- Trecho apresentado:
━━━━

Publicado no jornal "O Estado de S.Paulo".
Quarta-feira, 25 de junho de 2008.






Pela porta dos fundos, não – "O Estado de S. Paulo"

6 comments:

Anonymous said...

A força verde -oliva, já nem tão oliva, foi reduzida à segurança de pedreiros.


Viva o "puteiro nacional"!!!

CAntonio said...

É sempre bom ler algo do Nêumanne.

Mas, tenho algumas restrições a ele.

Veja só o e-mail que enviei a ele tempos atrás:

"Caro José Nêumanne,

Vasculho por toda a mídia não-virtual e não consigo encontrar uma única linha a respeito do Fôro de São Paulo.

Estariam todos "dominados", o assunto é irrelevante ou todos foram afetados pela bactéria da amnésia que atingiu sua excelência o presidente?

Será tão difícil explicar aos menos avisados do que se trata?

Saudações,"

━━━━

- Dados exibidos:
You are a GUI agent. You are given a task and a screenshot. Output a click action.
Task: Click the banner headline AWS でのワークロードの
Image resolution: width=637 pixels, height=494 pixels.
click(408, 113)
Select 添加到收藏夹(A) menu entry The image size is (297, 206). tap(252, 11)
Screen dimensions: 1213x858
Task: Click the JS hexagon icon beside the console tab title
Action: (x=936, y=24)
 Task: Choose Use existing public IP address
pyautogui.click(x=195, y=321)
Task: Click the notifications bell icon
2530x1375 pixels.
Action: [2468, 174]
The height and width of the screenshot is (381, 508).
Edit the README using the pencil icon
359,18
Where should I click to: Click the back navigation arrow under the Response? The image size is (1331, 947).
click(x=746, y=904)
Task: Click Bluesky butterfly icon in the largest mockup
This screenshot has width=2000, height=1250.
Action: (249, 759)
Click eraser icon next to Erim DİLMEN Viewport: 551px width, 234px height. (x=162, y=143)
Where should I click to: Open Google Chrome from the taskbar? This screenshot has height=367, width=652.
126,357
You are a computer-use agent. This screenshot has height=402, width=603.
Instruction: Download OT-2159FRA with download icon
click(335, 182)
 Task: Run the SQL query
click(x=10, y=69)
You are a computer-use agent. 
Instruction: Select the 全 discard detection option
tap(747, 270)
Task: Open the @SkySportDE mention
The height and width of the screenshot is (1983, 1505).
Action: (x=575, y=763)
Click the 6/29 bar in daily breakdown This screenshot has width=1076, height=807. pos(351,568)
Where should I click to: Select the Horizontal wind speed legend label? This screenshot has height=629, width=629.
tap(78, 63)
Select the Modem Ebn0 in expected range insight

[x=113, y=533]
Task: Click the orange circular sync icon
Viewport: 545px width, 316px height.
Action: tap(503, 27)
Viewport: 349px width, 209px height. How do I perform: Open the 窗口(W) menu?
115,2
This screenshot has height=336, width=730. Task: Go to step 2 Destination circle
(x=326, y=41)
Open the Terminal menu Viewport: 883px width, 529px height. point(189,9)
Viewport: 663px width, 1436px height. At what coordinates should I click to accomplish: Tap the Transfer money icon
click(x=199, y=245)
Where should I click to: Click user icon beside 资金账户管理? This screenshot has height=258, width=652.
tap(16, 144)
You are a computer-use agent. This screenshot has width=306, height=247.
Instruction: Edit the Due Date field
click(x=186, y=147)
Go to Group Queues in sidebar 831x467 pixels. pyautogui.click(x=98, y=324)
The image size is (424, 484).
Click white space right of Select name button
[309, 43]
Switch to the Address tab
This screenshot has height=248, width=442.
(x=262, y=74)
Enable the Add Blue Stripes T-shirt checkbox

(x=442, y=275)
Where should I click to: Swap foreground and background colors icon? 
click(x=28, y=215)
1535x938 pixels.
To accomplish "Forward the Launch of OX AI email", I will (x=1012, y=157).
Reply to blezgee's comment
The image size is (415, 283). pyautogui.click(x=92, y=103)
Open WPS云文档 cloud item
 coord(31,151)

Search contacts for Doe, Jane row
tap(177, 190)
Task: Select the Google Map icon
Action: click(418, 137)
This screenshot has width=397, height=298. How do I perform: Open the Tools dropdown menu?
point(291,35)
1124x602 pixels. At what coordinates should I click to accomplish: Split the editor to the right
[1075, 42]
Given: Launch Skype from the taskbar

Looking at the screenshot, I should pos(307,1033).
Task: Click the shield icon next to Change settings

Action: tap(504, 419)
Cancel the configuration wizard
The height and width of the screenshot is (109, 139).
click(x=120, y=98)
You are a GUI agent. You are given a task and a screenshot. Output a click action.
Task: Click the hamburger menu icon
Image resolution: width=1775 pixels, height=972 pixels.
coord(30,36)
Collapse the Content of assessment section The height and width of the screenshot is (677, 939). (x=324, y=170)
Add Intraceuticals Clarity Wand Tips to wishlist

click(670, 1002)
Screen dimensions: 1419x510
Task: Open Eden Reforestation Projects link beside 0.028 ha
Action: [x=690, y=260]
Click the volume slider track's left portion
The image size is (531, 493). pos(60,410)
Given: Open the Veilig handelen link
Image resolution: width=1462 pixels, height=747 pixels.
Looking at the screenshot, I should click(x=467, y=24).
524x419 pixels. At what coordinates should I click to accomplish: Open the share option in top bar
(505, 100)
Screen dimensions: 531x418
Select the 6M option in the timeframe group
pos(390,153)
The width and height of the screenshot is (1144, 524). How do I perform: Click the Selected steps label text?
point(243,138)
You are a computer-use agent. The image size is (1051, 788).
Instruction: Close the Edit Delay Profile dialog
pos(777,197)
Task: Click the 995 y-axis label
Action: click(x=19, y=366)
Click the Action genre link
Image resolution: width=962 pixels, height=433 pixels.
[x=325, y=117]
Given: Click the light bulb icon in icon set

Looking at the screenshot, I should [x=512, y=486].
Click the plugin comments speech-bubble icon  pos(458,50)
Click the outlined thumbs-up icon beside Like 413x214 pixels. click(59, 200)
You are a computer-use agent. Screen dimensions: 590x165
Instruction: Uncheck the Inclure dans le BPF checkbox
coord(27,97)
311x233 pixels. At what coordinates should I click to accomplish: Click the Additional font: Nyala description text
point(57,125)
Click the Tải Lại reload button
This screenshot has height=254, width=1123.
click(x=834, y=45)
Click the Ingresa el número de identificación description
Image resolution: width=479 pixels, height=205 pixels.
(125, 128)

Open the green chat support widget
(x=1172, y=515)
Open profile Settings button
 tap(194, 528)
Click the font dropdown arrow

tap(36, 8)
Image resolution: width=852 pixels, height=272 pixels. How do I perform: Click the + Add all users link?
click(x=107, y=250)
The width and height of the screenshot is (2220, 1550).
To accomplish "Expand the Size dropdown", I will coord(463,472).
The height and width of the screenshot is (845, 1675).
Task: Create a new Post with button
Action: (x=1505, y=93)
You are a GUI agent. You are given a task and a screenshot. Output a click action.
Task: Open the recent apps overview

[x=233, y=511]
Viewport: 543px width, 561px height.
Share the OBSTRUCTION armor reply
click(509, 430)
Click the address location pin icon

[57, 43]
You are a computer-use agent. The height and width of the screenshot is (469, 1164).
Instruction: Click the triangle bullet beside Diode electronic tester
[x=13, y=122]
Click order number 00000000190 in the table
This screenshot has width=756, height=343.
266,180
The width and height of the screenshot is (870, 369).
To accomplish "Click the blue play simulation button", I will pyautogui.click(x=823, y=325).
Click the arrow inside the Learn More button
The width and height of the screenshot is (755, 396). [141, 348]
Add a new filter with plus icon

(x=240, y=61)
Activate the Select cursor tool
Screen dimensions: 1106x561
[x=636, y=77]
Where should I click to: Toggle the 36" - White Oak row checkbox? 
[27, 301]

━━━━

- Problemas para resolver:
a) Repita do trecho apresentado tudo o que vai desde "Vasculho por toda" até "excelência o presidente?".
b) Responda, com base no trecho apresentado:
(i) Em que jornal o texto foi publicado?
(ii) Quantos comentários aparecem indicados?
(iii) A quem CAntonio endereçou o e-mail?
Os dados foram tirados de outra fonte.

- Respostas do exercício:
a)
Vasculho por toda a mídia não-virtual e não consigo encontrar uma única linha a respeito do Fôro de São Paulo.

Estariam todos "dominados", o assunto é irrelevante ou todos foram afetados pela bactéria da amnésia que atingiu sua excelência o presidente?

b)
(i) No jornal "O Estado de S.Paulo".
(ii) 6 comentários.
(iii) A José Nêumanne.